STATE-OF-THE-ART REVIEW ARTICLE |
John M. Freeman Pediatric Epilepsy Center, Johns Hopkins Medical Institutions, Baltimore, Maryland
ABSTRACT
The ketogenic diet, a high fat, adequate protein, low carbohydrate diet, has, during the past decade, had a resurgence of interest for the treatment of difficult-to-control seizures in children. This review traces its history, reviews its uses and side effects, and discusses possible alternatives and the diets possible mechanisms of action. Finally, this review looks toward possible future uses of the ketogenic diet for conditions other than epilepsy.

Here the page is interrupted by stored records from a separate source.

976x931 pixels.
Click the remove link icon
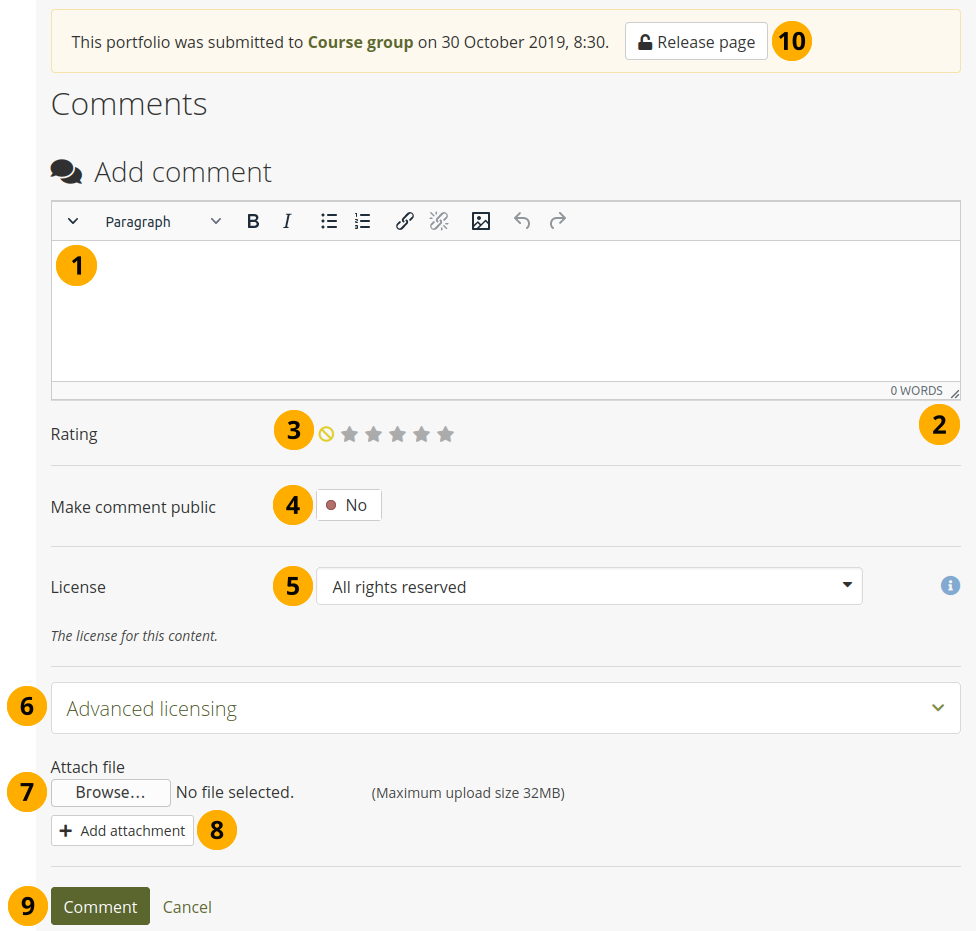coord(439,222)
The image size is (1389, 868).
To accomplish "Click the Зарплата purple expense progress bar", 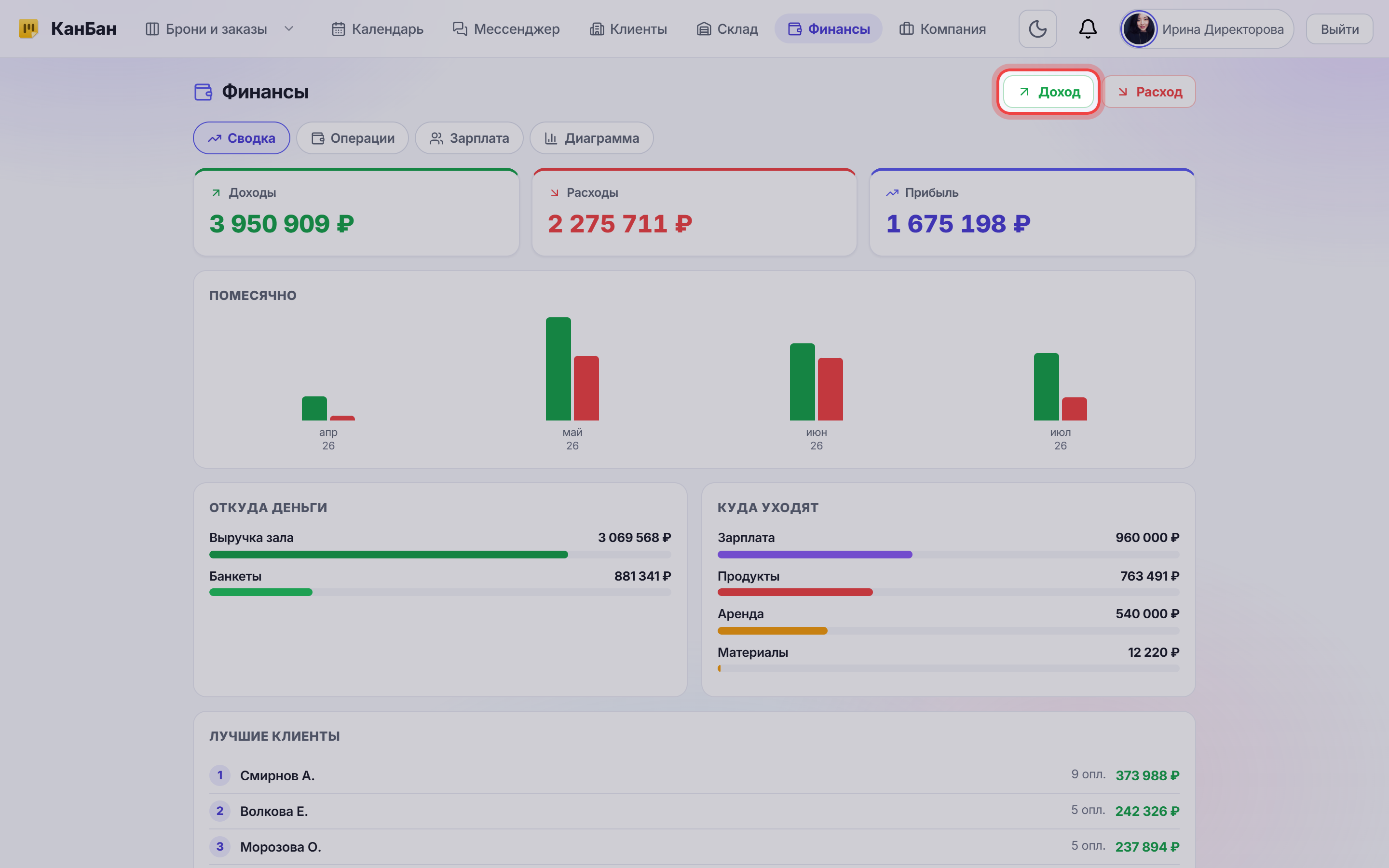I will click(x=815, y=555).
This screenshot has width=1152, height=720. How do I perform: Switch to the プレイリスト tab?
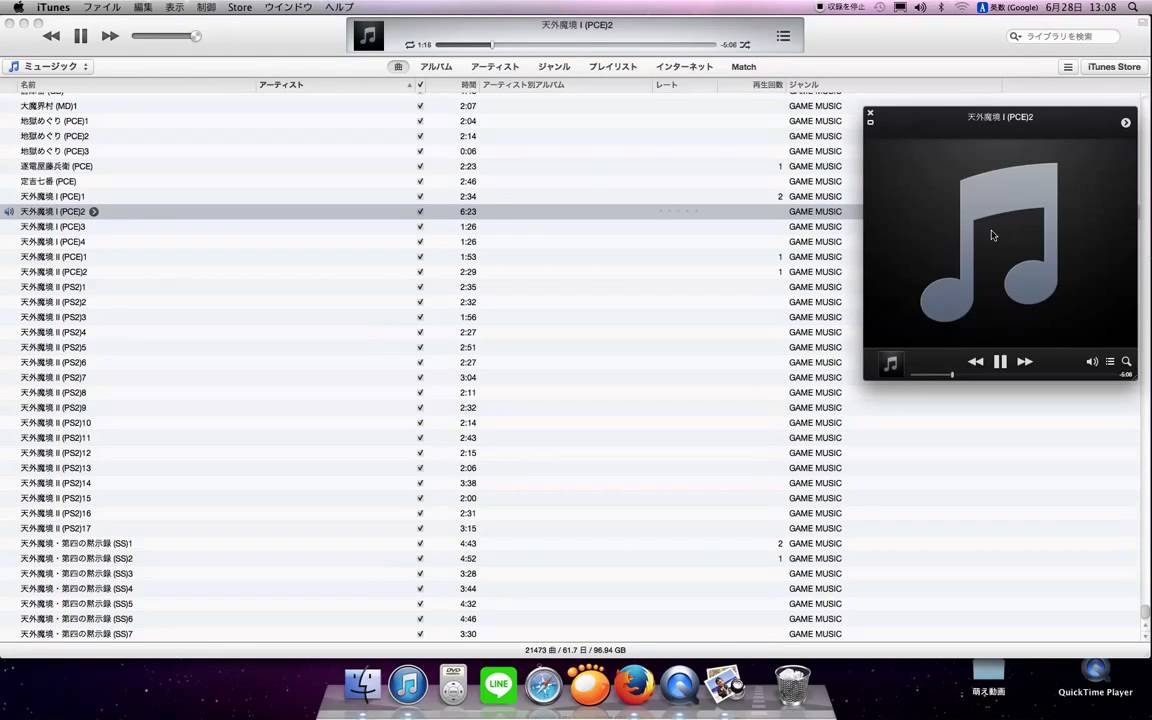tap(613, 67)
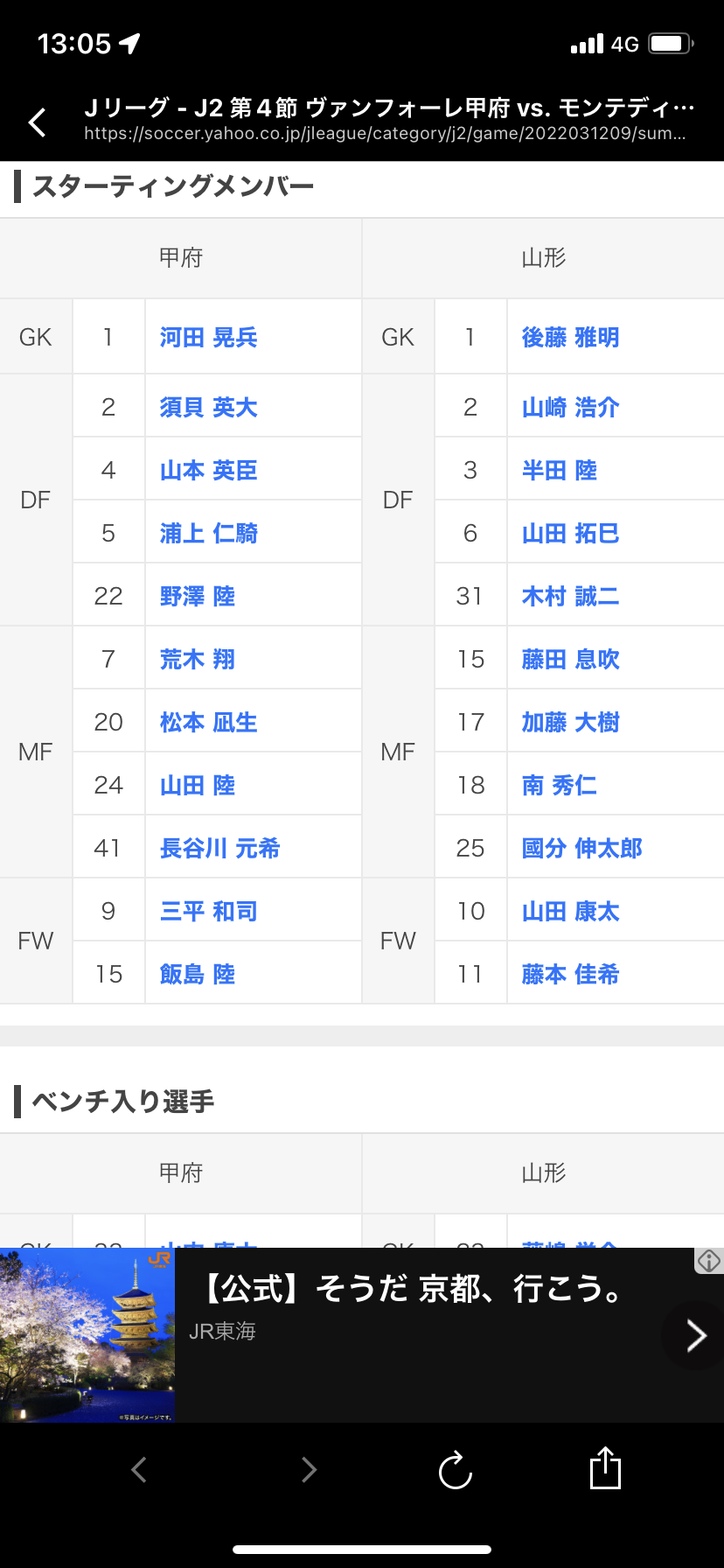The width and height of the screenshot is (724, 1568).
Task: Open player 河田 晃兵 profile
Action: 208,338
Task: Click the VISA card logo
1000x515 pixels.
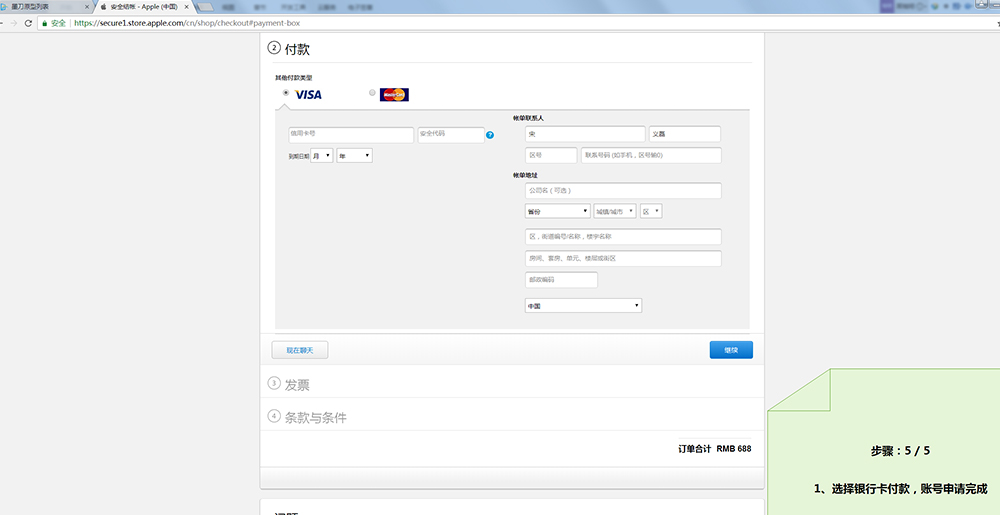Action: (308, 94)
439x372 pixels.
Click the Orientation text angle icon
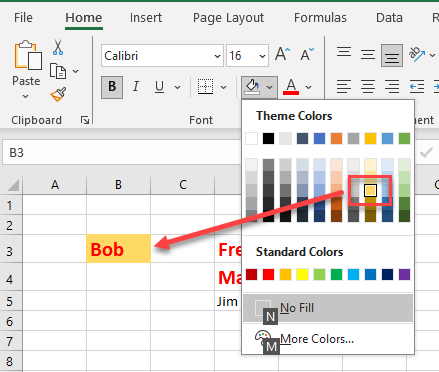[x=417, y=54]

Key Words: ketogenic diet pediatric epilepsy mechanisms of action
Abbreviations: KD—ketogenic diet MCT—medium-chain triglyceride LCT—long-chain triglyceride
The ketogenic diet (KD), developed in the early 1920s, had fallen into disuse during the 1970s and 1980s with the rapid development of new anticonvulsant agents for epilepsy.1 The recent resurgence of interest and use of the diet can be dated to the American Epilepsy Societys meeting in 1996. Currently, it is perhaps more effective than most of the newer medications.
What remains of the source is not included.